* [Prompt] Exclude the pictures, then quote exactly the lines from the one holding "You are a computer-use" through the last line of the records.

*** Input ***

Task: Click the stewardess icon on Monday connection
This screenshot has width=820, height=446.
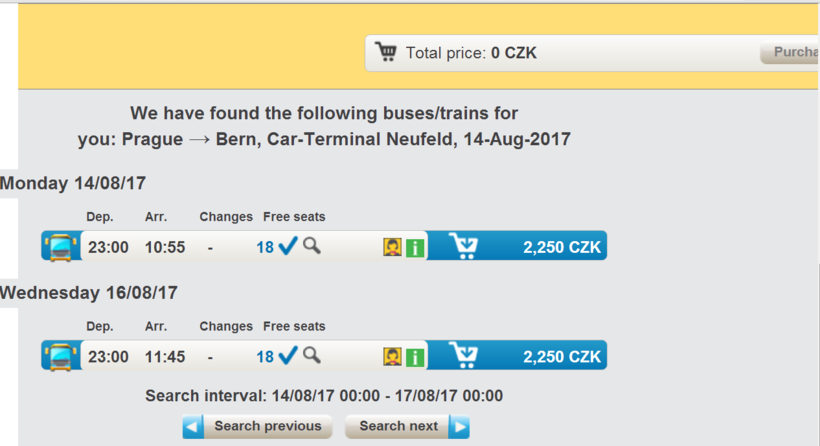Action: tap(392, 247)
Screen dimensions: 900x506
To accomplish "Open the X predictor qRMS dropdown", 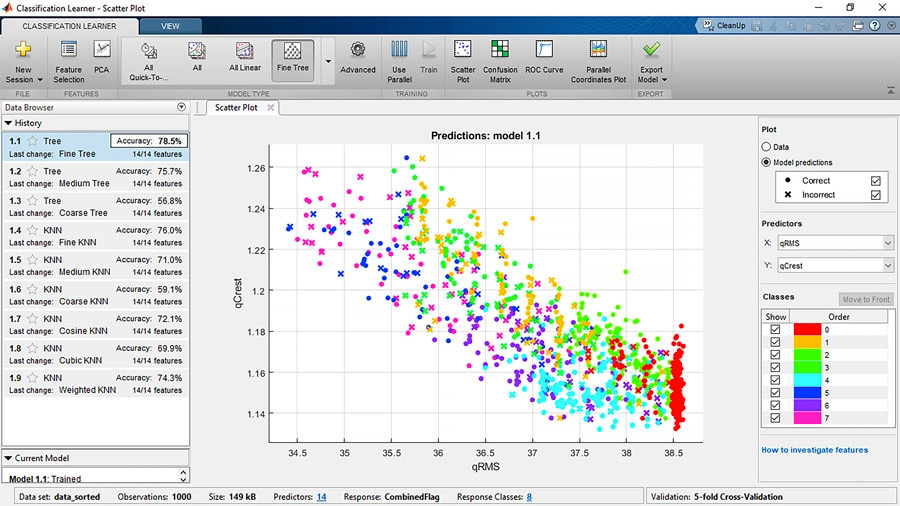I will (888, 243).
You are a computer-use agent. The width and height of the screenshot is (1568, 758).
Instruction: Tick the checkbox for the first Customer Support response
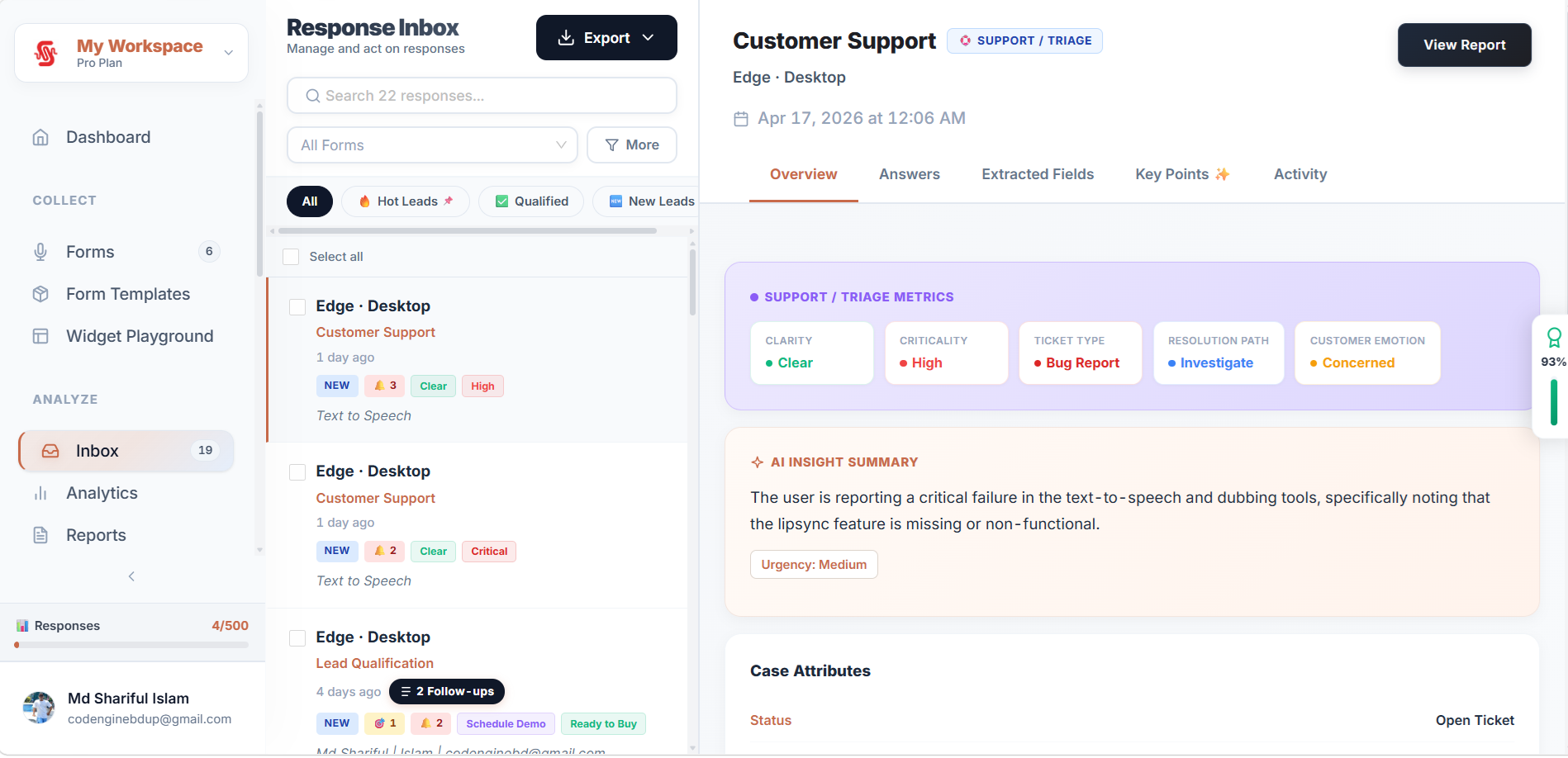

*** End of Input ***

* [Response box]
You are a computer-use agent. The width and height of the screenshot is (1568, 758).
Instruction: Tick the checkbox for the first Customer Support response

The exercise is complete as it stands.